Value delivered by CitiusTech and Snowflake Cortex AI
A. Payer value proposition
- Reduced administrative overhead: Automatically extracts and summarizes relevant clinical information from case attachments, reducing manual efforts for medical necessity evaluations based on health plan guidelines.
- Faster information retrieval: Clinical reviewers can access answers to specific questions about members via a chat-based interface, significantly speeding up the PA process.
B. Member value proposition
- Reduced turnaround time (TAT): Faster processing of PA requests leads to an improved member experience and builds a stronger Net Promoter Score (NPS) for the healthcare payer.
Use case: How CitiusTech and Snowflake Cortex AI accelerate prior authorization
Imagine a scenario where a clinical reviewer needs to evaluate a PA request for a patient with complex medical history. Traditionally, this process would involve sifting through multiple documents to gather necessary information, resulting in delays.
CitiusTech’s Gen AI solution enables:
- Automatic summarization: The AI extracts key details from clinical documents, presenting a concise summary aligned with health plan coverage guidelines.

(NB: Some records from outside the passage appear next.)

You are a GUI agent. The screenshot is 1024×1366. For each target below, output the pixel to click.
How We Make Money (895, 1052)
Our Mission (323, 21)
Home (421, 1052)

- Guideline compliance: The system checks the patient’s data against PA policies/guidelines and generates responses to ensure compliance.
- Interactive Q&A: The reviewer engages with the AI-powered chatbot to get quick answers, speeding up decision-making.
The result? The PA request is processed in a fraction of the time, reducing the administrative burden, and enhancing patient care.
Conclusion
CitiusTech, in collaboration with Snowflake Cortex AI, offers a transformative solution to the challenges of prior authorization in healthcare payer plans. By leveraging AI-driven capabilities, the solution minimizes administrative overhead, reduces turnaround times, and enhances the accuracy of PA approvals, ultimately improving the experience for both clinical reviewers and members.